In generale, comunque, sono ancora molte le realtà (31%) in cui la rappresentanza femminile nei cda rimane al di sotto del 40%, con le donne che ricoprono le posizioni più senior nei consigli di amministrazione solo nel 29% delle aziende.
Le competenze più richieste
Più nel dettaglio, guardando alle caratteristiche dei membri dei board emerge il 59% dei consiglieri nominati nel 2023 ha un’esperienza ai vertici aziendali, ma di questi solo il 38% sono donne, in flessione rispetto al 47% del 2022. A evidenziare, ancora una volta, che se la percentuale femminile è cresciuta negli anni grazie alle leggi sulle quote di genere approvate nei diversi Paesi europei, resta più complessa la crescita della carriera delle donne fino ai livelli di executive.

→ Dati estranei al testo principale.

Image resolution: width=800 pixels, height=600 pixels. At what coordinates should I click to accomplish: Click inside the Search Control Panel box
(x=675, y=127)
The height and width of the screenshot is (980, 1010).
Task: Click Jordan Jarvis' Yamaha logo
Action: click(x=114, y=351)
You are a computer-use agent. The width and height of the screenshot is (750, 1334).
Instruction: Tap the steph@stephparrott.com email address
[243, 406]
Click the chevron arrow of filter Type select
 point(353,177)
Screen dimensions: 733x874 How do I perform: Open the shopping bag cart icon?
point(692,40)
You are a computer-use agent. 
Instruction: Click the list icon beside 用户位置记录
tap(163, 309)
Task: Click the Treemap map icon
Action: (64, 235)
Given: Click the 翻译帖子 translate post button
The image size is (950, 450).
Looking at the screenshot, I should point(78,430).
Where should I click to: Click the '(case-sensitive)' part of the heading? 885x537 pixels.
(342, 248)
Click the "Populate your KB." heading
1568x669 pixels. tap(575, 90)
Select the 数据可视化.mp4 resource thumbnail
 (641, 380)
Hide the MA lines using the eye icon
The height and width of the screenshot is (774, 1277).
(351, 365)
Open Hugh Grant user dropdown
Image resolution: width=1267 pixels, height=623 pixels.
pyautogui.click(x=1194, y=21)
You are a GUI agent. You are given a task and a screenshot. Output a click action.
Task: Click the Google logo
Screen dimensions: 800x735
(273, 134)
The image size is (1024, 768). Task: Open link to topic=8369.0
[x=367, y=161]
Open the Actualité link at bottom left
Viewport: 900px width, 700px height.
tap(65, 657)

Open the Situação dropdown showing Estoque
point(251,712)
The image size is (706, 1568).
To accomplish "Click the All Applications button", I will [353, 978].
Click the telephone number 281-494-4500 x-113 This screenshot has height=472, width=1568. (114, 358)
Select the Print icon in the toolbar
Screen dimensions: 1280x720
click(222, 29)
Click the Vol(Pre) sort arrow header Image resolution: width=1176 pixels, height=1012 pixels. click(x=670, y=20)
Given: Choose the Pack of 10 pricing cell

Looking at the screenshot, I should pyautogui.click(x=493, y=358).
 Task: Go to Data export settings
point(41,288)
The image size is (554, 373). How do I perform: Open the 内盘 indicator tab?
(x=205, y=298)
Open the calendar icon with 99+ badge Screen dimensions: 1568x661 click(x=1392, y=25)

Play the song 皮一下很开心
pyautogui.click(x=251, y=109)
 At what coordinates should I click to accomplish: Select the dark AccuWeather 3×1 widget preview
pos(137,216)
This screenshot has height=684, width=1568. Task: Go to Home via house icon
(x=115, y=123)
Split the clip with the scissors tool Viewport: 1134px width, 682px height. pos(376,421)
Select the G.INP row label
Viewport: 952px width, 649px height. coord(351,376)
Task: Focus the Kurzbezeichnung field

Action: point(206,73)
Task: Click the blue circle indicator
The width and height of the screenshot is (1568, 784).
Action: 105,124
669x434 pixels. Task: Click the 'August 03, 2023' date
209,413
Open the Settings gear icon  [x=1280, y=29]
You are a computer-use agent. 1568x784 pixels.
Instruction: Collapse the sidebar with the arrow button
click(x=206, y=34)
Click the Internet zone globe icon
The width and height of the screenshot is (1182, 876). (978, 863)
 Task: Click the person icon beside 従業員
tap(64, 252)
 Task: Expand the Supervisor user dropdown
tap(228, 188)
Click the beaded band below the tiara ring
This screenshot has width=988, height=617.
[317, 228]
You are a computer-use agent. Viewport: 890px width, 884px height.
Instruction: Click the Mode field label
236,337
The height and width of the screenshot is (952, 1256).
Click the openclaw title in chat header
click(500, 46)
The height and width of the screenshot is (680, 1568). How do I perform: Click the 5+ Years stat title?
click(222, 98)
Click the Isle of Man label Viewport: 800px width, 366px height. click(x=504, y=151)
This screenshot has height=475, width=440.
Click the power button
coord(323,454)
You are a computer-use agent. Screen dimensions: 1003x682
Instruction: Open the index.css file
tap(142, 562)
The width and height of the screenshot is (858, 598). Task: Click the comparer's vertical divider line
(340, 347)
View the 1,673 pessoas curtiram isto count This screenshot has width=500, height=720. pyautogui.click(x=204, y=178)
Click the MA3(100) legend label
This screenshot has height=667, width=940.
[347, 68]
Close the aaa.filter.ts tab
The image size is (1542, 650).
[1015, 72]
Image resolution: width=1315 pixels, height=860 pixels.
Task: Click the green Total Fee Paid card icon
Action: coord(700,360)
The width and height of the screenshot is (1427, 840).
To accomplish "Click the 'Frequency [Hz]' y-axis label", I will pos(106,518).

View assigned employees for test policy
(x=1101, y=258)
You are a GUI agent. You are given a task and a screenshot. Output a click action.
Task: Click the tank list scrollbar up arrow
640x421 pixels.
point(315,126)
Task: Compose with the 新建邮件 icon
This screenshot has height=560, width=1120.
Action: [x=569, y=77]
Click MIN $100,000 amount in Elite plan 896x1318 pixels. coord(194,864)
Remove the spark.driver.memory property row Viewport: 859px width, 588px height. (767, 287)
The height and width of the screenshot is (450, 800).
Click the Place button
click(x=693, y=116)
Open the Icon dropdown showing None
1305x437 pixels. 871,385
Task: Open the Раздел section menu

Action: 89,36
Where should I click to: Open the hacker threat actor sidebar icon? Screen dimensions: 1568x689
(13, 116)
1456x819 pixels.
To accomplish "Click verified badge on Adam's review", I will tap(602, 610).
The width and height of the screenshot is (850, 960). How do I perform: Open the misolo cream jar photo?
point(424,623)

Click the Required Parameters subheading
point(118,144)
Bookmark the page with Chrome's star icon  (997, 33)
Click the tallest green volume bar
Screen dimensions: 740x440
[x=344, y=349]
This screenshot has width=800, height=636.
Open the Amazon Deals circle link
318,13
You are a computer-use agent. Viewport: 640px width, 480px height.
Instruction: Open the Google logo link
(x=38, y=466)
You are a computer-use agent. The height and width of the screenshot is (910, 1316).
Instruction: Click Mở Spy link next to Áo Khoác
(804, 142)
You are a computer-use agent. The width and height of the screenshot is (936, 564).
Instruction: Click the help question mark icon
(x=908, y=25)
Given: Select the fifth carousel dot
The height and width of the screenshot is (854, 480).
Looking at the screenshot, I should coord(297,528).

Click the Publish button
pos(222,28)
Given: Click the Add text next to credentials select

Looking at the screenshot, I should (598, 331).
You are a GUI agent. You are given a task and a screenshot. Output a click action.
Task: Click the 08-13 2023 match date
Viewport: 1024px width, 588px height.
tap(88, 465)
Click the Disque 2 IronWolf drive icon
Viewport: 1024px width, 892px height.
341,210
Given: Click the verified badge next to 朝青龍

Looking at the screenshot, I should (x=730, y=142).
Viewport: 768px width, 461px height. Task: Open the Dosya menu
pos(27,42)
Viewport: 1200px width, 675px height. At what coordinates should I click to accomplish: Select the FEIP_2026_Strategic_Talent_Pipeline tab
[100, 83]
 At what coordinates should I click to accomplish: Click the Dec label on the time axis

«Il minor tasso di crescita delle donne nei board europei rispetto allo scorso anno deve essere letto alla luce dell’incremento occorso negli anni precedenti e al graduale raggiungimento della soglia del 40% dei posti di amministratore senza incarichi esecutivi occupati dalle donne, così come previsto dalla “Women on Boards Directive” da attuarsi entro il 2026. In Italia la vigente regolamentazione già prevede il rispetto di tale soglia e pertanto la vera sfida per il nostro Paese sarà ottenere percentuali simili anche per le figure apicali» commenta Stefano Battista, Italy financial services market leader di EY.